Each entry must appear in the answer exactly as given.

[Dataset entries — start]

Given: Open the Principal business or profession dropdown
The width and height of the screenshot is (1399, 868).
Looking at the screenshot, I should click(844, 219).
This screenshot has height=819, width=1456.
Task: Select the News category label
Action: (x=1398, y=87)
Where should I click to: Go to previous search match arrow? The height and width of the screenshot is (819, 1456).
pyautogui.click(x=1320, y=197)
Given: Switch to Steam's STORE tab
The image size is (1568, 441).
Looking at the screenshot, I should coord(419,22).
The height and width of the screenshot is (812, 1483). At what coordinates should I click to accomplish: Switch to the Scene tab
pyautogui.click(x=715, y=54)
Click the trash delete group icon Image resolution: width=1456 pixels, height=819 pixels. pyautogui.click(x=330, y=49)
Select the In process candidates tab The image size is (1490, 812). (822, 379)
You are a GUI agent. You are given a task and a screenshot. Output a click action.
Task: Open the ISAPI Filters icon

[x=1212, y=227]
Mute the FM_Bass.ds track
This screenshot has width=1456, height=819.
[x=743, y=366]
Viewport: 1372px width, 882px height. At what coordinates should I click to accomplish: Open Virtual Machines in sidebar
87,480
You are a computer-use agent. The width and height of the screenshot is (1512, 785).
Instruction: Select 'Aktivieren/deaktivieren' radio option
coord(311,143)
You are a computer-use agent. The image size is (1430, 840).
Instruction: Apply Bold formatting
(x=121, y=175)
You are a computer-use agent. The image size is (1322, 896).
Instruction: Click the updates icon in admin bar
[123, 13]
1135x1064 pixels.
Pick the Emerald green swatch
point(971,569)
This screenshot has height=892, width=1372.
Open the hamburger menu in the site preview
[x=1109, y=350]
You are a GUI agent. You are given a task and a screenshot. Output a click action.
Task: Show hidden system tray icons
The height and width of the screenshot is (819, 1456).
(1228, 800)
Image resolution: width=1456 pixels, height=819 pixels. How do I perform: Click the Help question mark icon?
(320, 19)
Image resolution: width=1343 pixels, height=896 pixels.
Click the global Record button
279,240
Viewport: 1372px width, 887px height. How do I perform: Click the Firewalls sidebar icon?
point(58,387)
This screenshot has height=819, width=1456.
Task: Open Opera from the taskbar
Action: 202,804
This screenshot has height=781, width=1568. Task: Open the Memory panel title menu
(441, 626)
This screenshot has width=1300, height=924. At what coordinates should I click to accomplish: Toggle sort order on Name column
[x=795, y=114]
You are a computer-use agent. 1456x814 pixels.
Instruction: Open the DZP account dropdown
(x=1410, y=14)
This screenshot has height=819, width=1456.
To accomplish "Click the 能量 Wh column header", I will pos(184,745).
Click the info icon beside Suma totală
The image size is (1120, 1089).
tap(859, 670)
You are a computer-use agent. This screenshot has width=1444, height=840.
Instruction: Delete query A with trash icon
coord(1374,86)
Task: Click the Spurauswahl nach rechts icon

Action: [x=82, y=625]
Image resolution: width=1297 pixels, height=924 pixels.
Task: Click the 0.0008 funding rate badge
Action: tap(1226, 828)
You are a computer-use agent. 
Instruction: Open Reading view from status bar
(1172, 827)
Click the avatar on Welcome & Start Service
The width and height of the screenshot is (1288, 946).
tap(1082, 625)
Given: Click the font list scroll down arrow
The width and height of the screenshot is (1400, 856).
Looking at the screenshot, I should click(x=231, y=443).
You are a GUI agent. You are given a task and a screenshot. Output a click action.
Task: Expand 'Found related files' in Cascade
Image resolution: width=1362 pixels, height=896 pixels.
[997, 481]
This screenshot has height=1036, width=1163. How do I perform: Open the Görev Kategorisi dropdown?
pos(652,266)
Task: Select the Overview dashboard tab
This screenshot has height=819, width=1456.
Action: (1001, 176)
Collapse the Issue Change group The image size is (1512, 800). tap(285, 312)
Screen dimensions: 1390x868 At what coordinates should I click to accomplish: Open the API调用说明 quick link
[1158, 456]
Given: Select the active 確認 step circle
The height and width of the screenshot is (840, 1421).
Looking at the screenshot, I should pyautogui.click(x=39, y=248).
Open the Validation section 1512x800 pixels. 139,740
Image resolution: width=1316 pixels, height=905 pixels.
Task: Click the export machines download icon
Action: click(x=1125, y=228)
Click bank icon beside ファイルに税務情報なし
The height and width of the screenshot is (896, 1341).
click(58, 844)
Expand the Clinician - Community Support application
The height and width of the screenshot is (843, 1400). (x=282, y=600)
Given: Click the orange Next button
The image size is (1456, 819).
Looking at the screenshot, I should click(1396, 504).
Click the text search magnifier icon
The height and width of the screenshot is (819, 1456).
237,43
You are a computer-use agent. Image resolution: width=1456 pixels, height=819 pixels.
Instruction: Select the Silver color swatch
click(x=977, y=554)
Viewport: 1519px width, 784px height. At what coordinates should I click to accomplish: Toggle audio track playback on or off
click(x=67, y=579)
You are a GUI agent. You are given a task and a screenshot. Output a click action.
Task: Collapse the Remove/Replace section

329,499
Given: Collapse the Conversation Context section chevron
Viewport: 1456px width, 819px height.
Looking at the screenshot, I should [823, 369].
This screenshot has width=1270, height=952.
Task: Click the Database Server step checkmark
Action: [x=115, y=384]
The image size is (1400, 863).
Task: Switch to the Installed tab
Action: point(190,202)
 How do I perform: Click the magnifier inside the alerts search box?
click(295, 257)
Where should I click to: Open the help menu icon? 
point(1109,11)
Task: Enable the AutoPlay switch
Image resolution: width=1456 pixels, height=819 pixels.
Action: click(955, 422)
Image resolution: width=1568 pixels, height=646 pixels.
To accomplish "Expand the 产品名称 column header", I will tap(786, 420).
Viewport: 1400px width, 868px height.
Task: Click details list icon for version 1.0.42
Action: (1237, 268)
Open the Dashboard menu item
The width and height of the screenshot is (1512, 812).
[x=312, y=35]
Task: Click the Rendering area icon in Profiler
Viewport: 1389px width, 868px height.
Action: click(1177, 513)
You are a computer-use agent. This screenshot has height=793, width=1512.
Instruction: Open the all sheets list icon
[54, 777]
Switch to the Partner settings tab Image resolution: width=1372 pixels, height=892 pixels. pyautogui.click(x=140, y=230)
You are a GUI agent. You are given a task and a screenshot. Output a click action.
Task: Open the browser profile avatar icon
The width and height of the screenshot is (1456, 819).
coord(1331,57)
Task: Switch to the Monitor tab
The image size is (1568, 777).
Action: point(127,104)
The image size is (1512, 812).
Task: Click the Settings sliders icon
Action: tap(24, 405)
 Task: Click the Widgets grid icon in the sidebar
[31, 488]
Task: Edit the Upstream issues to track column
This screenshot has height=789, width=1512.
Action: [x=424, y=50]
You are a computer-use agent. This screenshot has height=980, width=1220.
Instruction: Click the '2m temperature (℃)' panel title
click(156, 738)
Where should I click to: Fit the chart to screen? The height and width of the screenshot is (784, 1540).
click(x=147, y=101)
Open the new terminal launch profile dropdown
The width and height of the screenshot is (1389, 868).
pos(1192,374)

[Dataset entries — finish]

Answer for this exercise:
Given: Open the Principal business or profession dropdown
The width and height of the screenshot is (1399, 868).
Looking at the screenshot, I should click(844, 219).
This screenshot has height=819, width=1456.
Task: Select the News category label
Action: (x=1398, y=87)
Where should I click to: Go to previous search match arrow? The height and width of the screenshot is (819, 1456).
pyautogui.click(x=1320, y=197)
Given: Switch to Steam's STORE tab
The image size is (1568, 441).
Looking at the screenshot, I should coord(419,22).
The height and width of the screenshot is (812, 1483). At what coordinates should I click to accomplish: Switch to the Scene tab
pyautogui.click(x=715, y=54)
Click the trash delete group icon Image resolution: width=1456 pixels, height=819 pixels. pyautogui.click(x=330, y=49)
Select the In process candidates tab The image size is (1490, 812). (822, 379)
You are a GUI agent. You are given a task and a screenshot. Output a click action.
Task: Open the ISAPI Filters icon

[x=1212, y=227]
Mute the FM_Bass.ds track
This screenshot has width=1456, height=819.
[x=743, y=366]
Viewport: 1372px width, 882px height. At what coordinates should I click to accomplish: Open Virtual Machines in sidebar
87,480
You are a computer-use agent. The width and height of the screenshot is (1512, 785).
Instruction: Select 'Aktivieren/deaktivieren' radio option
coord(311,143)
You are a computer-use agent. The image size is (1430, 840).
Instruction: Apply Bold formatting
(x=121, y=175)
You are a computer-use agent. The image size is (1322, 896).
Instruction: Click the updates icon in admin bar
[123, 13]
1135x1064 pixels.
Pick the Emerald green swatch
point(971,569)
This screenshot has height=892, width=1372.
Open the hamburger menu in the site preview
[x=1109, y=350]
You are a GUI agent. You are given a task and a screenshot. Output a click action.
Task: Show hidden system tray icons
The height and width of the screenshot is (819, 1456).
(1228, 800)
Image resolution: width=1456 pixels, height=819 pixels. How do I perform: Click the Help question mark icon?
(320, 19)
Image resolution: width=1343 pixels, height=896 pixels.
Click the global Record button
279,240
Viewport: 1372px width, 887px height. How do I perform: Click the Firewalls sidebar icon?
point(58,387)
This screenshot has height=819, width=1456.
Task: Open Opera from the taskbar
Action: 202,804
This screenshot has height=781, width=1568. Task: Open the Memory panel title menu
(441, 626)
This screenshot has width=1300, height=924. At what coordinates should I click to accomplish: Toggle sort order on Name column
[x=795, y=114]
You are a computer-use agent. 1456x814 pixels.
Instruction: Open the DZP account dropdown
(x=1410, y=14)
This screenshot has height=819, width=1456.
To accomplish "Click the 能量 Wh column header", I will pos(184,745).
Click the info icon beside Suma totală
The image size is (1120, 1089).
tap(859, 670)
You are a computer-use agent. This screenshot has width=1444, height=840.
Instruction: Delete query A with trash icon
coord(1374,86)
Task: Click the Spurauswahl nach rechts icon

Action: [x=82, y=625]
Image resolution: width=1297 pixels, height=924 pixels.
Task: Click the 0.0008 funding rate badge
Action: tap(1226, 828)
You are a computer-use agent. 
Instruction: Open Reading view from status bar
(1172, 827)
Click the avatar on Welcome & Start Service
The width and height of the screenshot is (1288, 946).
tap(1082, 625)
Given: Click the font list scroll down arrow
The width and height of the screenshot is (1400, 856).
Looking at the screenshot, I should click(x=231, y=443).
You are a GUI agent. You are given a task and a screenshot. Output a click action.
Task: Expand 'Found related files' in Cascade
Image resolution: width=1362 pixels, height=896 pixels.
[997, 481]
This screenshot has height=1036, width=1163. How do I perform: Open the Görev Kategorisi dropdown?
pos(652,266)
Task: Select the Overview dashboard tab
This screenshot has height=819, width=1456.
Action: (1001, 176)
Collapse the Issue Change group The image size is (1512, 800). tap(285, 312)
Screen dimensions: 1390x868 At what coordinates should I click to accomplish: Open the API调用说明 quick link
[1158, 456]
Given: Select the active 確認 step circle
The height and width of the screenshot is (840, 1421).
Looking at the screenshot, I should pyautogui.click(x=39, y=248).
Open the Validation section 1512x800 pixels. 139,740
Image resolution: width=1316 pixels, height=905 pixels.
Task: Click the export machines download icon
Action: click(x=1125, y=228)
Click bank icon beside ファイルに税務情報なし
The height and width of the screenshot is (896, 1341).
click(58, 844)
Expand the Clinician - Community Support application
The height and width of the screenshot is (843, 1400). (x=282, y=600)
Given: Click the orange Next button
The image size is (1456, 819).
Looking at the screenshot, I should click(1396, 504).
Click the text search magnifier icon
The height and width of the screenshot is (819, 1456).
237,43
You are a computer-use agent. Image resolution: width=1456 pixels, height=819 pixels.
Instruction: Select the Silver color swatch
click(x=977, y=554)
Viewport: 1519px width, 784px height. At what coordinates should I click to accomplish: Toggle audio track playback on or off
click(x=67, y=579)
You are a GUI agent. You are given a task and a screenshot. Output a click action.
Task: Collapse the Remove/Replace section

329,499
Given: Collapse the Conversation Context section chevron
Viewport: 1456px width, 819px height.
Looking at the screenshot, I should [823, 369].
This screenshot has width=1270, height=952.
Task: Click the Database Server step checkmark
Action: [x=115, y=384]
The image size is (1400, 863).
Task: Switch to the Installed tab
Action: point(190,202)
 How do I perform: Click the magnifier inside the alerts search box?
click(295, 257)
Where should I click to: Open the help menu icon? 
point(1109,11)
Task: Enable the AutoPlay switch
Image resolution: width=1456 pixels, height=819 pixels.
Action: click(955, 422)
Image resolution: width=1568 pixels, height=646 pixels.
To accomplish "Expand the 产品名称 column header", I will tap(786, 420).
Viewport: 1400px width, 868px height.
Task: Click details list icon for version 1.0.42
Action: (1237, 268)
Open the Dashboard menu item
The width and height of the screenshot is (1512, 812).
[x=312, y=35]
Task: Click the Rendering area icon in Profiler
Viewport: 1389px width, 868px height.
Action: click(1177, 513)
You are a computer-use agent. This screenshot has height=793, width=1512.
Instruction: Open the all sheets list icon
[54, 777]
Switch to the Partner settings tab Image resolution: width=1372 pixels, height=892 pixels. pyautogui.click(x=140, y=230)
You are a GUI agent. You are given a task and a screenshot. Output a click action.
Task: Open the browser profile avatar icon
The width and height of the screenshot is (1456, 819).
coord(1331,57)
Task: Switch to the Monitor tab
The image size is (1568, 777).
Action: point(127,104)
The image size is (1512, 812).
Task: Click the Settings sliders icon
Action: tap(24, 405)
 Task: Click the Widgets grid icon in the sidebar
[31, 488]
Task: Edit the Upstream issues to track column
This screenshot has height=789, width=1512.
Action: [x=424, y=50]
You are a computer-use agent. This screenshot has height=980, width=1220.
Instruction: Click the '2m temperature (℃)' panel title
click(156, 738)
Where should I click to: Fit the chart to screen? The height and width of the screenshot is (784, 1540).
click(x=147, y=101)
Open the new terminal launch profile dropdown
The width and height of the screenshot is (1389, 868).
pos(1192,374)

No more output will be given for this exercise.